Oh well, it still has Peter Cushing and Christopher Lee in it, and lots of great '70s period detail, so watching it certainly wasn't a waste of time. But I doubt it will ever be terribly high up my list of their best pairings.


13. Son of Frankenstein (1939), dir. Rowland V. Lee

This was another one watched with [profile] ladylugosi_1313, quite possibly on the same night (I can't remember). It features Basil Rathbone as the title character, returning to his father's castle to restore his reputation - except that this includes reviving his Creature, and things start to go horribly wrong when the local Ygor (Bela Lugosi) uses the Creature to wreak revenge on the men who once sentenced him to a hanging (a fuller plot summary is on Wikipedia). Everyone is very good in it - perhaps especially Lugosi as the shaggy, conspiring Ygor - and Basil gets an excellent, athletic swinging-on-a-rope moment at the end to knock the Creature into a sulphur pit and save the day. But the absolute stars of the production really are the wonderful sets, and especially this beautiful pair of matching fire-places in the main living area:

son-frankenstein-39-2.jpg


14. Captain Kronos – Vampire Hunter (1974), dir. Brian Clemens

I watched this one on the plane from the UK to Thailand, mainly because it was available on Google Play Movies, so I could easily get it onto the tablet which I had bought especially for that trip and watch it when offline. I had seen almost all of it before, but never all sequentially or while properly paying attention. It’s a creditable go at a fresh take on the vampire film on Hammer’s part, and it has some good sequences. I like the scene in which Kronos and Grost have to find out how to despatch the semi-vampirised Dr. Marcus by experimentation, with him urging them on all the while. It offers a good note of black humour and a fun tongue-in-cheek dig at the conventions of the vampire genre. Caroline Munro also does a very good job of experiencing a creepy night in front of the fire at Durward Manor (the vampires' strong-hold). But I find Kronos himself a bit characterless, and Caroline Munro isn’t given enough to do beyond looking scared, wenchlike or sexy. Her performances as both Laura in Dracula AD 1972 and Margiana in The Golden Voyage of Sinbad show a capacity to convey a sense of adventure and vitality which wasn’t given enough outlet here.

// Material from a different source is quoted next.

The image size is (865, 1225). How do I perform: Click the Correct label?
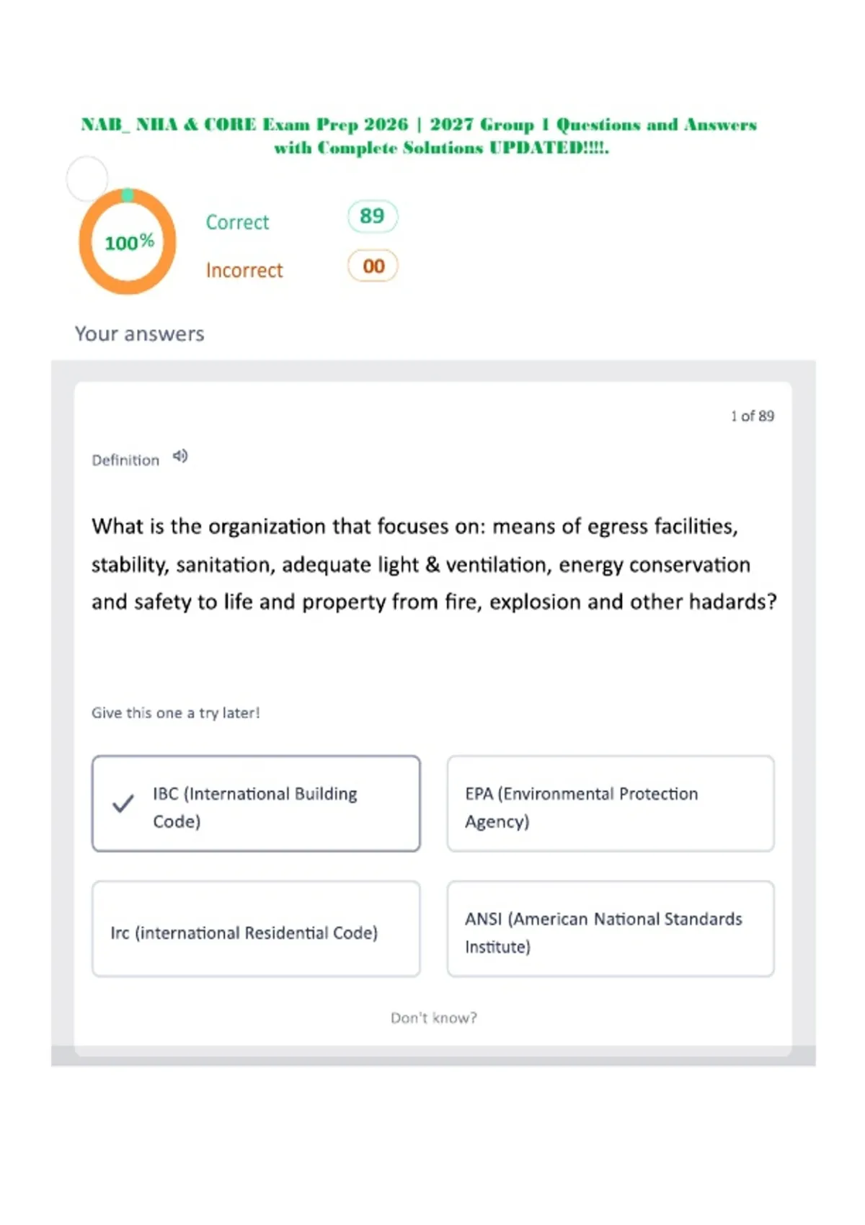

15. Dracula: The Dark Prince (2013), Pearry Reginald Teo

Another one downloaded onto my tablet before my Australia trip, and watched in a hotel in Brisbane. I straight-up loved it! It belongs to a particular sub-genre of Dracula stories which are sort of about the historical Vlad as a vampire, but which treat 15th-century Wallachia as a generic Game of Thrones-ish medieval fantasy world rather than making any very serious attempt to situate him in a real historical context. Dracula Untold is on the edge of this field, although it makes more effort than most with the historical setting, and the opening scenes of Bram Stoker’s Dracula (1992) are of course what really kicked them all off - but most are novels or comic books. Although I haven’t read any of those, I'm aware enough of the genre to recognise it here, and I have a lot of respect for the approach. It basically takes all the fun bits of the various branches of the Dracula mythos, and doesn't let historical or literary purity get in the way of constructing epic Gothic adventures out of them. Quite right too! This particular film it isn’t anything very much to write home about as far as scripting, acting, direction or cinematography are concerned, and nor does it win any prizes for its representation of gender relations, ethnic diversity, disability or anything else. But as Gothic brain candy it is wonderful and uplifting and enchanting, and I definitely want more films like this, please. I might even explore some of those novels or comic books at some point...


That will have to be enough reviews for today, though, as it is time to get in the shower and then help with getting dinner started.